Only the latest released version is supported for security fixes. ECM follows a rolling release cadence; older versions are not patched.
| Version | Supported |
|---|---|
| latest | Yes |
| older | No |
If you are running an older version, upgrade to the latest release before reporting a vulnerability.
Please do not open public GitHub issues for security vulnerabilities.
Report privately via GitHub Security Advisories:
- Go to https://github.com/MotWakorb/enhancedchannelmanager/security/advisories/new
- Provide a clear description, reproduction steps, affected versions, and (if possible) a suggested fix or mitigation
- Include whether you want credit in the published advisory and your preferred name/handle
The private disclosure flow keeps the conversation between reporter and maintainer until a patch is ready.
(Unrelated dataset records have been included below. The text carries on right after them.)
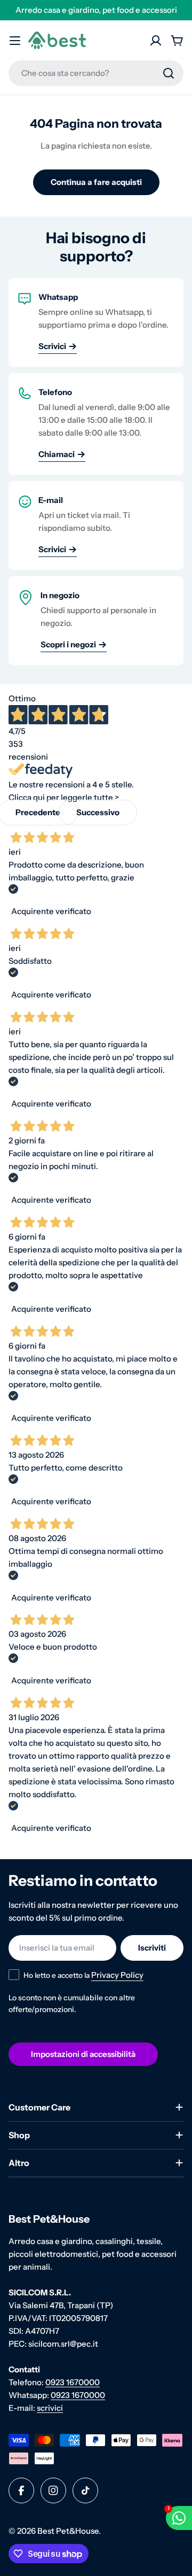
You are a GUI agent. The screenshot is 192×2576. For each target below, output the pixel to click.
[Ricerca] (168, 73)
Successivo (97, 812)
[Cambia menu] (15, 40)
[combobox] (96, 73)
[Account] (155, 40)
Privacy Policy (117, 1975)
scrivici (50, 2408)
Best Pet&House (68, 2531)
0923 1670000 (72, 2382)
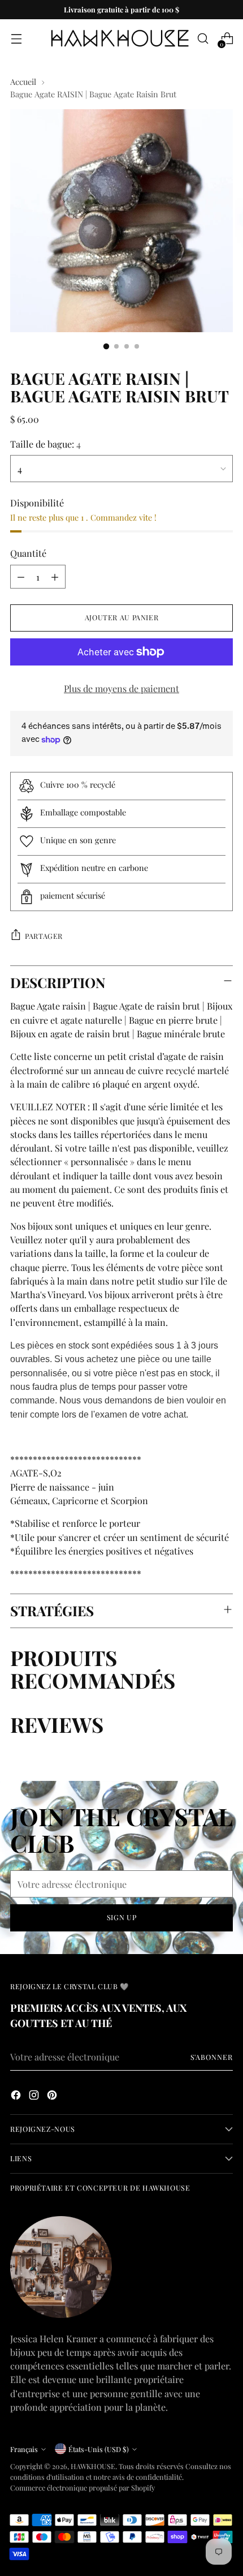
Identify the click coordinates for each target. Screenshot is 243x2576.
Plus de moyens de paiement (121, 688)
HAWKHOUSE (93, 2466)
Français (24, 2449)
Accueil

Target response times for a solo maintainer:
| Step | Target |
|---|---|
| Initial acknowledgment | Within 7 days of report |
| Triage and severity assessment | Within 14 days |
| Patch released for critical issues | Within 30 days |
| Patch released for non-critical issues | Best effort, prioritized against other work |
Once a fix ships, the advisory is published on GitHub with credit to the reporter (if requested). A corresponding note is added to the GitHub Releases entry for the version that contains the fix.
In scope:
- The ECM application (backend, frontend, MCP server)
- Published container images at
ghcr.io/motwakorb/enhancedchannelmanagerandghcr.io/motwakorb/enhancedchannelmanager-mcp - Default configuration and setup flow
Out of scope:
- Vulnerabilities in upstream dependencies unless ECM's usage is the root cause — report those to the upstream project
- Third-party services ECM integrates with (Dispatcharr, external EPG providers, etc.)
- Issues that require attacker-controlled configuration the operator has already knowingly enabled (e.g. intentionally disabling authentication)
Please give the maintainer a reasonable window to patch before public disclosure. The default expectation is 90 days from initial report, or the date a fix ships — whichever comes first. If you believe an issue is being actively exploited in the wild, say so in the report and the timeline accelerates accordingly.